The task: Read through the lines below and copy the ones holding the string "Votre".

Screenshot grounding data:
· · · ·

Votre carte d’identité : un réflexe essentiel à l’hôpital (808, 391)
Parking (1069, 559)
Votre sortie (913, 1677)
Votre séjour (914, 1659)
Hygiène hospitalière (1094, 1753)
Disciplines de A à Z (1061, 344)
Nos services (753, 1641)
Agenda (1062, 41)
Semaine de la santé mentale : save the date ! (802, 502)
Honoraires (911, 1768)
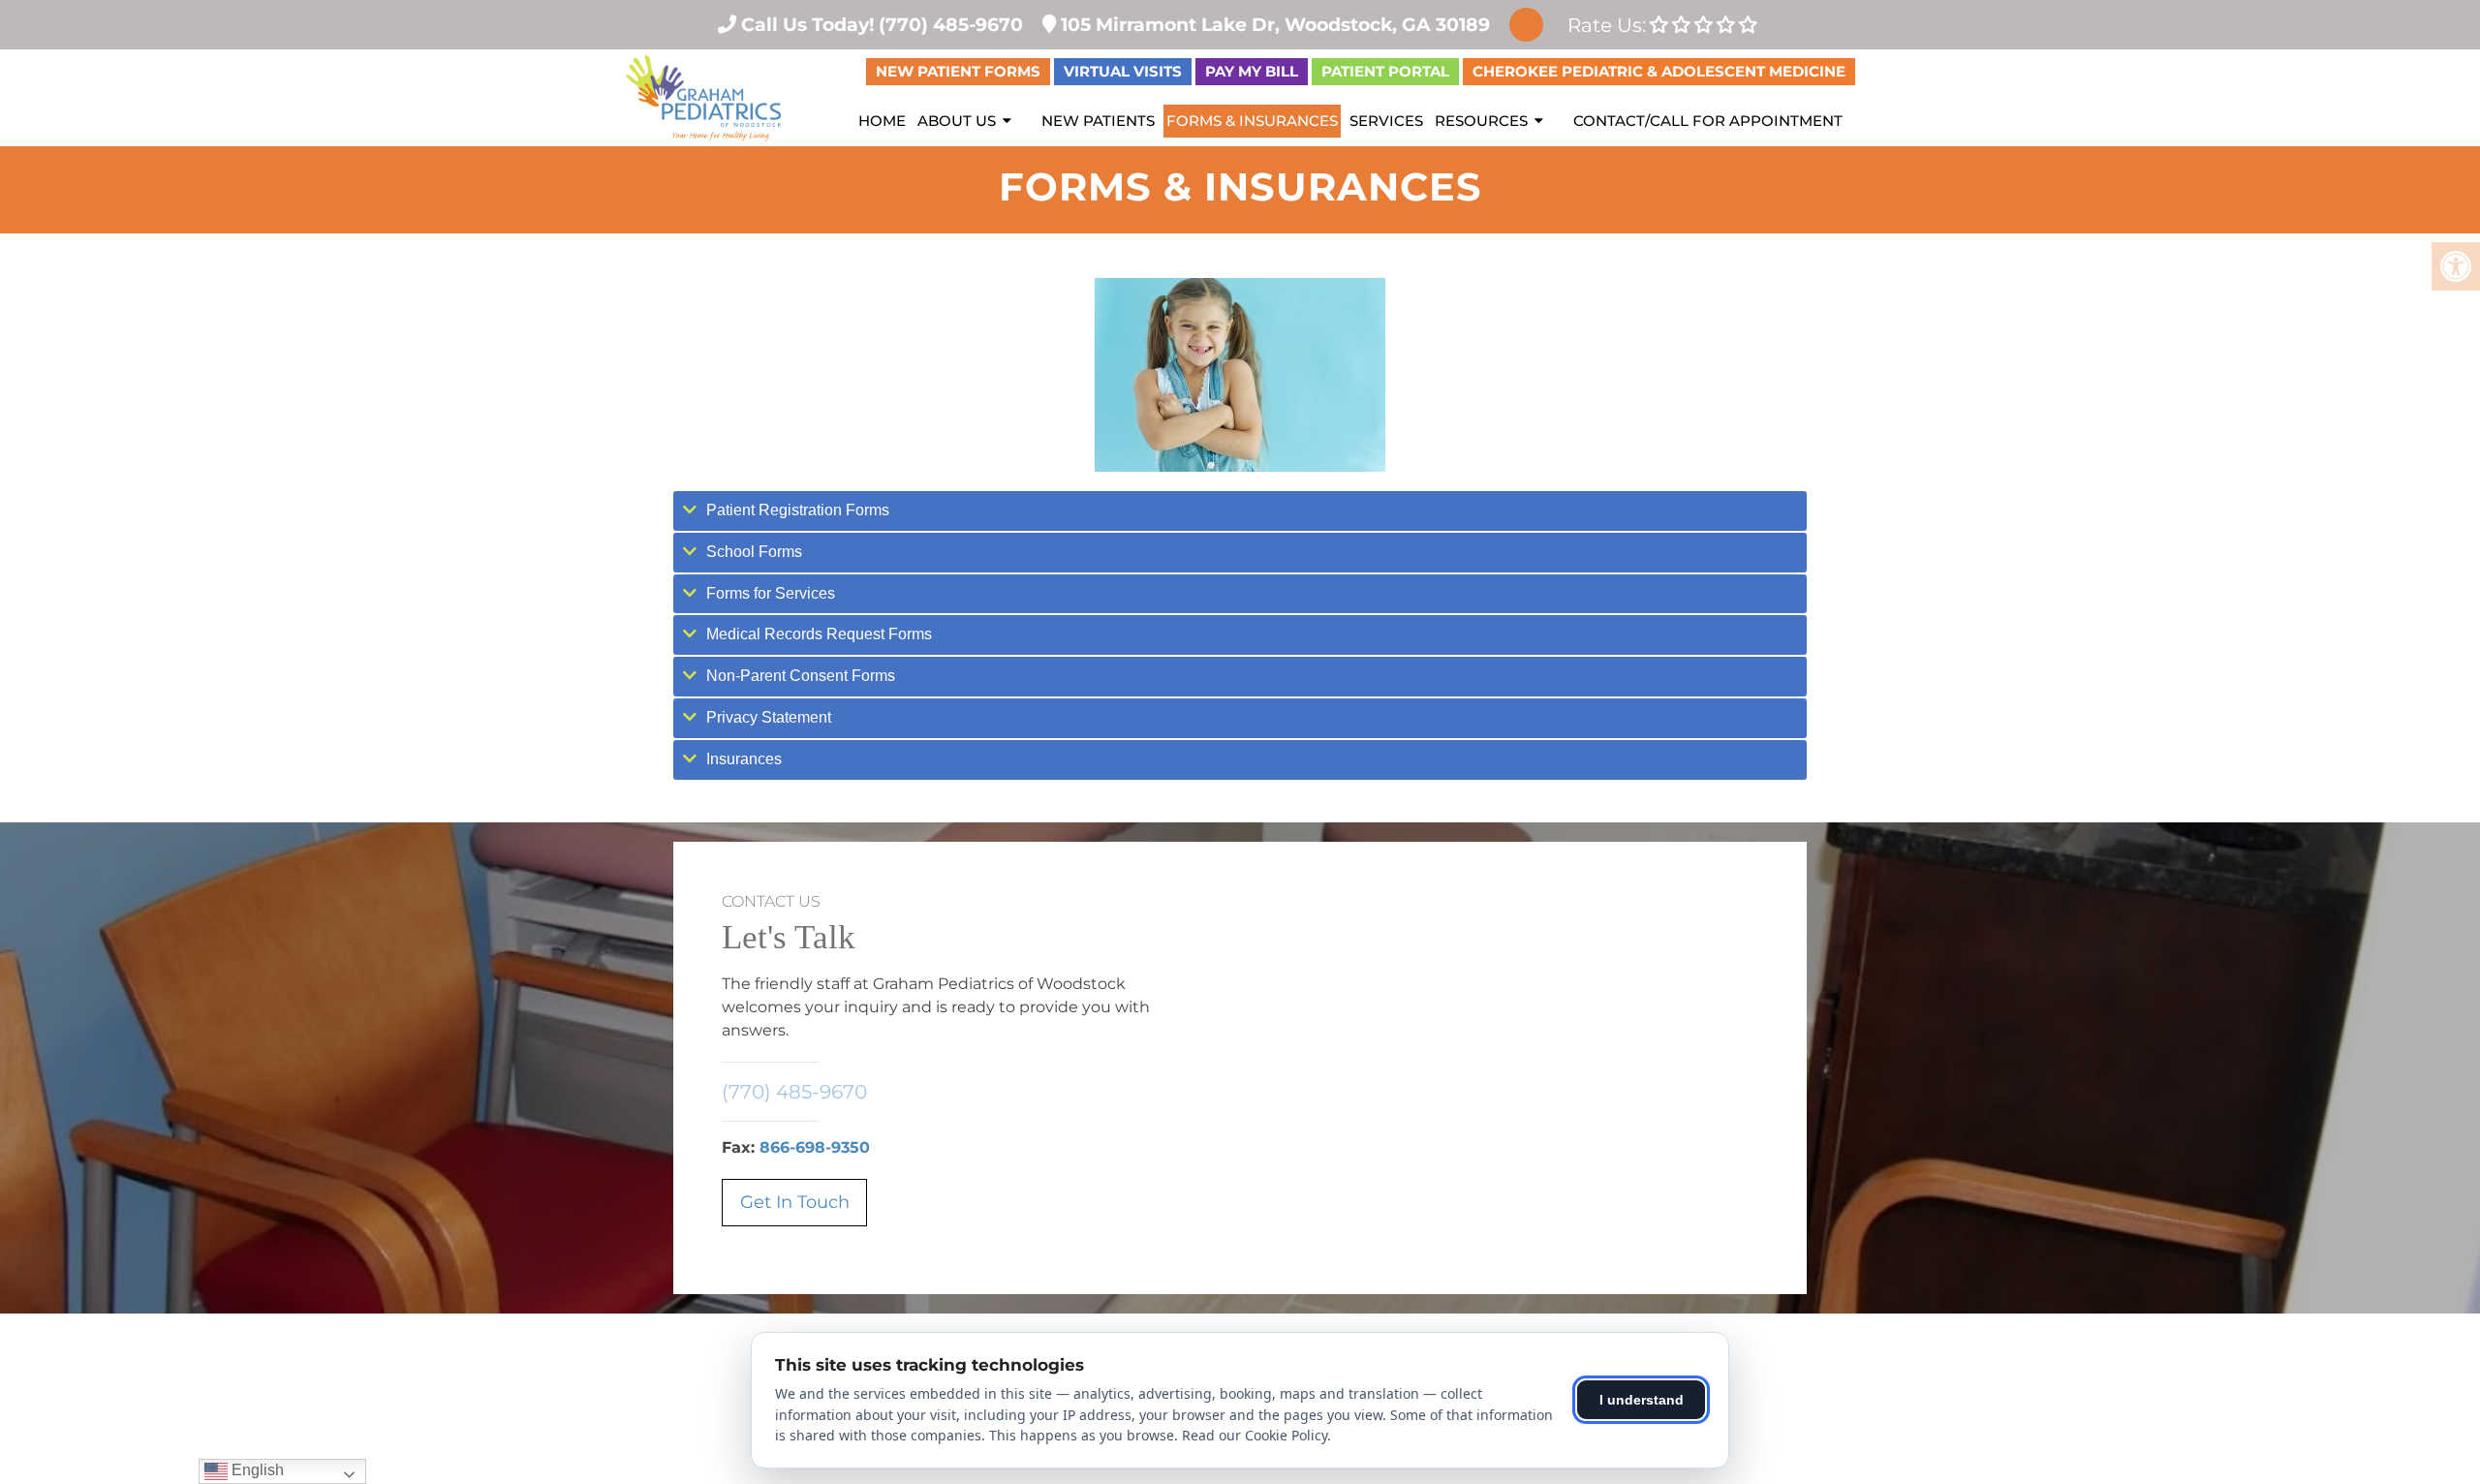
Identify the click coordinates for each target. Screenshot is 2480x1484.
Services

· · · ·

Your response:
Votre carte d’identité : un réflexe essentiel à l’hôpital (808, 391)
Votre sortie (913, 1677)
Votre séjour (914, 1659)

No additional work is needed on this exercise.